DOCUMENT EXTRACT Start Marker
Go Joe Dirt!!!!!!!!!!!!!!!!!!!!!!!!!!!!

I'll have more pics Monday, I cut one more turn off my springs in the rear, cut the rear holes in the deck a little bigger, popped the holes in the floor for the battery rack, built the pump and battery rack! I also hope to wire it up tomorrow!!!!!!!!!!!!!!!!!!!!!!!!!


L8 



Last edited by 1 LO 64 at Feb 26 2004, 02:28 PM


----------



## R2DJ4U

not to say that the wiring diagrams I have seen are bad but thay are all just for the switches. If anyone has a better diagram or could make one it would be greatly apreaciated. By this I am meaning can the wires from the switches be connected so that only a minimum number of wires are run out of the box. If this sounds confusing I am sorry, but to give an example could I connect the wire from left front pump switch and pancake wire for that pump together in my box. This is the way that I belive that it works, but am doing my first setup all on my own and tring to learn all that I can. Basically by doing this I would not have too run as many wires from my switchbox and I am not wanting to buy one thats already wired.
Thanks to all


----------



## PLANETGETLOW

> _Originally posted by R2DJ4U_@Feb 21 2004, 09:25 PM
> *not to say that the wiring diagrams I have seen are bad but thay are all just for the switches. If anyone has a better diagram or could make one it would be greatly apreaciated. By this I am meaning can the wires from the switches be connected so that only a minimum number of wires are run out of the box. If this sounds confusing I am sorry, but to give an example could I connect the wire from left front pump switch and pancake wire for that pump together in my box. This is the way that I belive that it works, but am doing my first setup all on my own and tring to learn all that I can. Basically by doing this I would not have too run as many wires from my switchbox and I am not wanting to buy one thats already wired.
> Thanks to all*


 I know exactly what you're talking about. You want the actual switch box wiring. Fortunate for me but unfortunate for you, my kit came with a pre-wired switch box. Maybe one of the other homies in this forum or the manufacturer of your dros can fax/e-mail you a schematic. I would be glad to make one for you but to be honest, I'm not familiar with it since I didn't have to worry about it.

L8


----------



## veto213

here u go if u cant wire them up off this no help for u


----------



## veto213

yea u can connect the switches they should be 9 wires ran out a 10 hole switch box


----------



## PLANETGETLOW

Okay...........getting closer.

Here's a couple of pics of the holes cut for the Battery Rack. I created the battery rack to fit 6 batteries, even though I'll be running 4 batts. I will probably upgrade next summer. Once the rack was created I mocked up the dimensions, marked the holes and cut them w/a torch.


----------



## PLANETGETLOW

Now I set the battery rack and pump rack into place trying to get an idea of how it would look. I decided to create seperate racks for the pumps and batteries just out of preference.










I had to cut half an inch off of the angle so the pumps would clear the trunk lid. I'm using 1.5 angle iron.
DOCUMENT EXTRACT End Marker
• _TASK DESCRIPTION_
Reproduce word for word the part of the hydraulics build thread above that begins at the words "Here's a couple" and ends after the words "out of preference.".
GIVEN INFORMATION Start Marker
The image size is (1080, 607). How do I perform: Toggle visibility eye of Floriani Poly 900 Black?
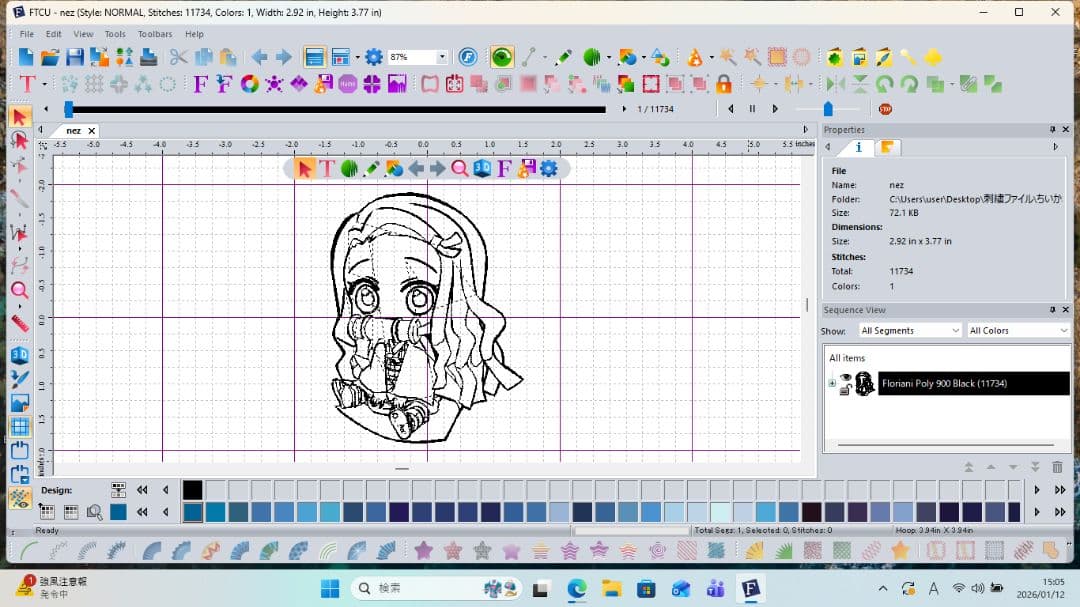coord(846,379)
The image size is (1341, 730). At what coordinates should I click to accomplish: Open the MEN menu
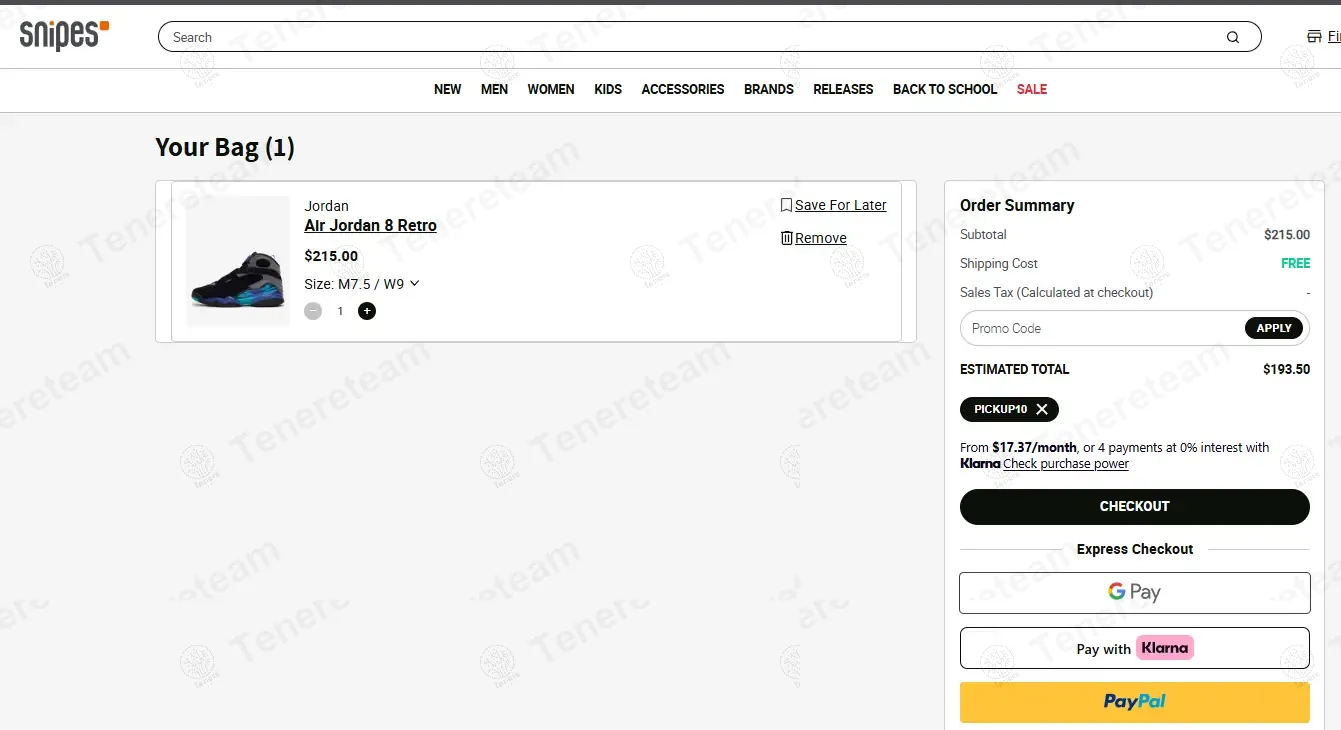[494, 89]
GIVEN INFORMATION End Marker
• _RESPONSE TO THE TASK_
Here's a couple of pics of the holes cut for the Battery Rack. I created the battery rack to fit 6 batteries, even though I'll be running 4 batts. I will probably upgrade next summer. Once the rack was created I mocked up the dimensions, marked the holes and cut them w/a torch.


----------



## PLANETGETLOW

Now I set the battery rack and pump rack into place trying to get an idea of how it would look. I decided to create seperate racks for the pumps and batteries just out of preference.